Bisogna sempre ricordarsi che le qualificazioni - ma anche le amichevoli - sono la condizione per avere Mondiali ed Europei, a cui tutti teniamo. Per questo le soste vanno capite e difese. Certo, non ora, mandando calciatori in giro per l’Europa in piena pandemia. Ecco perché questa volta è stata un autogol
In una triste serata di novembre in semi-lockdown, mercoledì scorso oltre quattro milioni di italiani hanno assistito alla mirabolante vittoria della nazionale per 4-0 contro l’Estonia: sono degli eroi. Ci è voluto coraggio per sorbirsi novanta minuti di un’amichevole che definire partita è un complimento, dove in campo non c’era l’Italia A o B ma quasi C. Non c’era neppure il ct Roberto Mancini (assente per Covid) ma il suo vice Evani, che ha schierato gente del calibro di Sirigu, Calabria, Gagliardini, Soriano, Grifo, Lasagna, Pellegri, una formazione che in Serie A veleggerebbe a fatica nella seconda metà della classifica, contro una squadra da Lega Pro. Che senso ha tutto questo? Se lo sono chiesti in tanti, anche fra quelli incollati davanti alla tv. Da due settimane in assenza della Serie A non si parla d’altro. Quanto è inutile quest’assurda pausa delle nazionali, per giocare match di scarsa o nulla valenza calcistica, mandando calciatori in giro per l’Europa in piena pandemia. La risposta, forse, non è così scontata come sembra.

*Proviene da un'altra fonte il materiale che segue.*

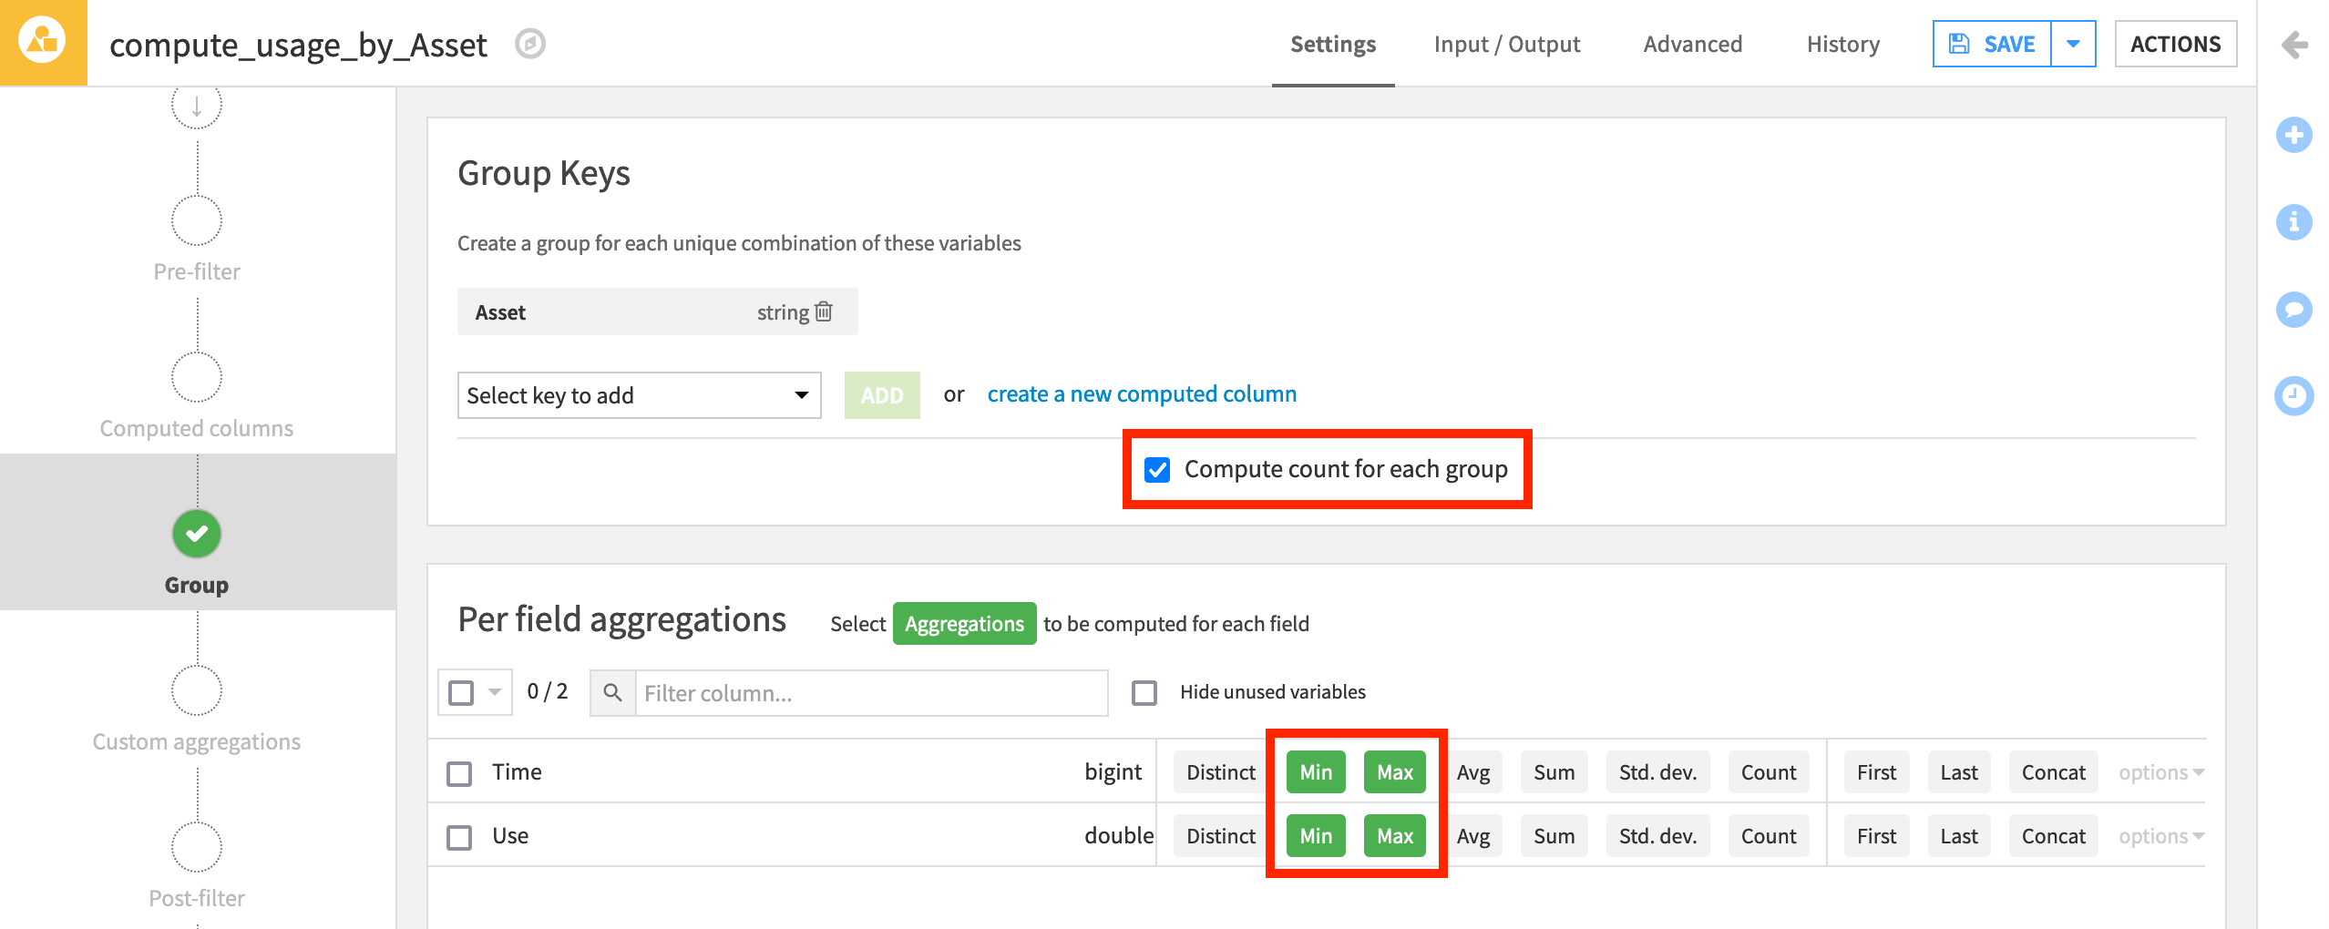Select the Time field row checkbox

459,773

Certo, Italia-Estonia è un monumento all’inutilità della sosta del campionato. Un po’ meglio è andata con il match di domenica contro la Polonia, vinto 2-0 dagli Azzurri, anche se nemmeno la Nations League riesce a scrollarsi di dosso quell’aura di competizione un po’ finta. In questa finestra, però, c’erano anche gli spareggi di qualificazione a Euro 2021, che hanno visto la storica prima volta della Macedonia del Nord o il ritorno della Scozia a distanza di 25 anni. Partite vere, che meritavano di essere giocate.
L’equilibrio fra club e nazionali è precario (e infatti ogni occasione è buona per provare a spostare l’asticella da una parte o dell’altra). La sosta dei campionati potrà non far impazzire i tifosi, specie quando c’è poco o nulla in palio, ma bisogna sempre ricordarsi che le qualificazioni sono la condizione per avere Mondiali ed Europei, a cui tutti teniamo quanto o forse più che alla Champions. E che amichevoli e Nations League servono per raccogliere sponsor e diritti tv, le risorse che poi permettono di svolgere quei grandi tornei. È un pacchetto completo, non ci può essere uno senza l’altro. Per questo le soste vanno capite e difese, se non amate. Certo, non ora, non così.
Nello scontro fra padroni del pallone, il n.1 della Uefa Ceferin non è da meno quanto ad egoismo e così, dopo aver accettato l’estate scorsa lo slittamento degli Europei non ha voluto più fare concessioni, pretendendo di confermare in blocco la finestra e addirittura recuperare le partite saltate in precedenza. In questo momento specifico, con tutte le difficoltà legate al Covid e all’intasamento del calendario, una follia. Sarebbe stato molto più ragionevole pensare a una finestra ridotta, limitando gli spostamenti almeno alle gare ufficiali e tutelando i playoff.
Così invece la sosta è diventato un clamoroso autogol, l’assist migliore per quelli che vorrebbero uccidere le Nazionali. Non sono i tifosi, che devono sorbirsi la noia di Italia-Estonia e genuinamente si lamentano, senza troppi retropensieri. Sono i potenti club che si riuniscono nell’associazione che fa capo ad Andrea Agnelli, quelli che concepiscono il pallone come un redditizio gioco fra ricchi, in cui dovrebbero incontrarsi solo ricchi (magari nella famosa SuperLega), mentre le favole calcistiche come l’Atalanta in Champions sono un fastidio da evitare. E le Nazionali, semplicemente, una perdita di tempo da cancellare. Però in Macedonia quell’inutile giovedì di novembre un intero popolo, milioni di persone e non solo tifosi, se lo ricorderà per sempre. Andatelo a dire a loro che la sosta per le nazionali non serviva a nulla.